**GIVEN REQUEST**
Carry on writing the memo about ACME's reliance on cookies, picking up right after its last sentence.

"Data-Driven Thinking" is written by members of the media community and contains fresh ideas on the digital revolution in media.
Today’s column is written by Tom Triscari, programmatic economist at Lemonade Projects.
To: ACME Media Team and AOR
From: CMO, ACME Corp.
Re: Our continued reliance on cookies is less than advantageous
I have done my homework on identity recognition in the bid stream. Have you done yours? Our continued reliance on cookies has put ACME at a total disadvantage. We must take urgent action.
Over the next 12 months, I expect to get a weekly report consisting of just three charts:
- A time-series bar chart showing the number of impressions transacted on non-cookie identifier(s) over the total programmatic impressions bought across our various DSPs.
- A time-series bar chart showing the number of emails we’ve captured in exchange for all the content and promotions we offer to our customers. Count only emails that have been hashed into first-party anonymous IDs via LiveRamp’s Authenticated Traffic Solution or similar, viable alternatives.

**DATA**
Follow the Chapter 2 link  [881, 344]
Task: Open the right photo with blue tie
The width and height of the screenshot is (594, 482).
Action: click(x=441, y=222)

**OUTPUT OF THE EXERCISE**
- We need to offer a much broader array of content ideas: information, tips, games, advice, videos and promotions to capture email registrations. We’ll measure progress using a time-series stacked bar chart counting the number of content ideas generated and the number executed by our content team along with a corresponding line graph showing cumulative email registrations.
We should all expect these unambiguous barometers to go up and to the right every day, week, month and quarter. These three objectives are the only agenda items for our weekly all-hands media meeting over the next 12 months.
Let’s start with a few facts
- In 2019, we allocated $100M to programmatic display ads via our DSP partners (20% of total media spend today).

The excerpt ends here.